The Hong Kong Monetary Authority (HKMA) signed an agreement with International Finance Corporation (IFC), a member of the World Bank Group, on Sept. 19, local time in London, committing one billion U.S. dollars to the innovative Managed Co-lending Portfolio Program (MCPP) debt mobilization platform for emerging markets.
According to the HKMA, the authority will support IFC in financing projects across more than 100 countries, including in infrastructure, telecom, manufacturing, agribusiness and services.
"MCPP is an essential part of IFC's business development in emerging markets.

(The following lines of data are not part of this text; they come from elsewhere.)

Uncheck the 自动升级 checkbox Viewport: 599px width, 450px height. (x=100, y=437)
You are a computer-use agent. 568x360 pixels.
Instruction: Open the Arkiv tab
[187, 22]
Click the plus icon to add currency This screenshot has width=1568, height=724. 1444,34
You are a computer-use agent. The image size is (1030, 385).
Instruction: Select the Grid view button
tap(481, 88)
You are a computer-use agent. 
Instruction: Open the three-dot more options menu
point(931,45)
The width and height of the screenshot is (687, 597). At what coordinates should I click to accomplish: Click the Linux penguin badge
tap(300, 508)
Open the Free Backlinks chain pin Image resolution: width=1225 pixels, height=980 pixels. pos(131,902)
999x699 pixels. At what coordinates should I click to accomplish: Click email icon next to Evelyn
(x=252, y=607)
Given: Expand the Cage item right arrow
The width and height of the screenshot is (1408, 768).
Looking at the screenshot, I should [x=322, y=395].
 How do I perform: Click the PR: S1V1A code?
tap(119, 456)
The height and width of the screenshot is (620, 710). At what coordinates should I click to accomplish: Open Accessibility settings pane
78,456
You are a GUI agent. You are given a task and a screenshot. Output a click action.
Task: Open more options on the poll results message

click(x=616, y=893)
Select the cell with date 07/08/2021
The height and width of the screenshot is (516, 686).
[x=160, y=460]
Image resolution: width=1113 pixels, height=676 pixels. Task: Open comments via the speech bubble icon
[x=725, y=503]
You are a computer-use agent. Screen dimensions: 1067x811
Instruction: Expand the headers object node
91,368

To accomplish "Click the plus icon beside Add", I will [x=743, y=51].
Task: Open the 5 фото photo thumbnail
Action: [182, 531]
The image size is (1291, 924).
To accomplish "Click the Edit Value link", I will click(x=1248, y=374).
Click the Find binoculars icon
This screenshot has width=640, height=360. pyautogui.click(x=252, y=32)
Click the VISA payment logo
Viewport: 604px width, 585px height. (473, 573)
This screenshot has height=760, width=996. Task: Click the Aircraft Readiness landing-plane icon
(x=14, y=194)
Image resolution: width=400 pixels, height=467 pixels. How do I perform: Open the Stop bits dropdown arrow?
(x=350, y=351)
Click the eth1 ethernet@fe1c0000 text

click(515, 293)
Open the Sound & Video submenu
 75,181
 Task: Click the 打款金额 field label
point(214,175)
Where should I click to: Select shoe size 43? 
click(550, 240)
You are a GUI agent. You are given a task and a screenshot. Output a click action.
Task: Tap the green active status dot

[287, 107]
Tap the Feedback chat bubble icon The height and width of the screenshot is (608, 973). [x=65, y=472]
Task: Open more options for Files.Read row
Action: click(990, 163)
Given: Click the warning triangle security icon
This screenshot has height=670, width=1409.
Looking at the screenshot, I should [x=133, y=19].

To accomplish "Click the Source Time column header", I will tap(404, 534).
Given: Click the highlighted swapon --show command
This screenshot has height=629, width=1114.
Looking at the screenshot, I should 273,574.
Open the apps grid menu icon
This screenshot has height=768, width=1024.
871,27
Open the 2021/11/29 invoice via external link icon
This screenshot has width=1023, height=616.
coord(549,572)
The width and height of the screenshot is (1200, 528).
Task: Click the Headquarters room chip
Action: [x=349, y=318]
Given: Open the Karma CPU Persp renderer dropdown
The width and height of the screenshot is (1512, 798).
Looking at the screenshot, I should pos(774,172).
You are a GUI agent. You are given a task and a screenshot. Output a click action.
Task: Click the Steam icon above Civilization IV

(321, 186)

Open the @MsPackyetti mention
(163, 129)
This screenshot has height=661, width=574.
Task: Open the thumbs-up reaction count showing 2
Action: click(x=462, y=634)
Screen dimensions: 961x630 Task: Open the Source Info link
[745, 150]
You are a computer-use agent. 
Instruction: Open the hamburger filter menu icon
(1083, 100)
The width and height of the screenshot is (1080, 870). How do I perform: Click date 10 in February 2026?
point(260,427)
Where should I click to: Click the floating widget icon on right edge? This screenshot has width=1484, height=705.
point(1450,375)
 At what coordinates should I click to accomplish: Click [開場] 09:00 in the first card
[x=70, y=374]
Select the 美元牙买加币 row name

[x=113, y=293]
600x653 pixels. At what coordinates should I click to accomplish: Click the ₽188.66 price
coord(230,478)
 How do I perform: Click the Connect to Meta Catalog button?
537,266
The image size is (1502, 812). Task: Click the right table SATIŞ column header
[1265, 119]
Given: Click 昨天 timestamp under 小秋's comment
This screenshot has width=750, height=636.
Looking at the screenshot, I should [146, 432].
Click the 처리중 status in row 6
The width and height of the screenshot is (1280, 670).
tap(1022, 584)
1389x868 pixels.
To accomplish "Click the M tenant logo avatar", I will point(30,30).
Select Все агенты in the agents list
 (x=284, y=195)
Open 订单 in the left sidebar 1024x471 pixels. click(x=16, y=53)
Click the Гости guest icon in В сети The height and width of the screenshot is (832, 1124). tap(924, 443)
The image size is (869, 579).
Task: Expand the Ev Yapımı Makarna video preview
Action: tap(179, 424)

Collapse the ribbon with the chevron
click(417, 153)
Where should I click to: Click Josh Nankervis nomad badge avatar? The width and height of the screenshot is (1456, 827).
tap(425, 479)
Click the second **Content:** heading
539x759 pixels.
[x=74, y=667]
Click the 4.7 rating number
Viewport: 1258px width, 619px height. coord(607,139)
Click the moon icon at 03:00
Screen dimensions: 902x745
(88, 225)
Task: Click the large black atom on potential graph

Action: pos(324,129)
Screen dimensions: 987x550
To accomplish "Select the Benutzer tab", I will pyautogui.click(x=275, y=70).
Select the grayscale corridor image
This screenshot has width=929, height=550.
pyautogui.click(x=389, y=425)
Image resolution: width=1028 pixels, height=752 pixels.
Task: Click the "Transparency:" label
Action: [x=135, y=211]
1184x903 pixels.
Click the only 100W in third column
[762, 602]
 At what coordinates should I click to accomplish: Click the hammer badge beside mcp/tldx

This new partnership with the HKMA signifies the expansion of IFC's base of important long-term, strategic partners," said the IFC Vice President, Dimitris Tsitsiragos, at the signing ceremony.
"With the collaborative efforts of two institutions, we look forward to further realizing the growth potential of emerging markets in a sustainable manner, and the HKMA's participation in MCPP will allow IFC to provide more financing to projects, benefiting millions of people by creating jobs, raising living standards, and improving connectivity," Tsitsiragos said.
The Chief Executive of the HKMA, Norman Chan, said, "We are very pleased about this new partnership with IFC, which provides a useful platform for the HKMA to broaden its investment opportunities in the credit market."
"Emerging markets present a broad array of untapped investment opportunities with good long-term growth potential. Joining hands with IFC allows long-term institutional investors like the HKMA to ride on the considerable expertise, experience and network of IFC in sourcing investable opportunities with proper risk management and governance framework," Chan said.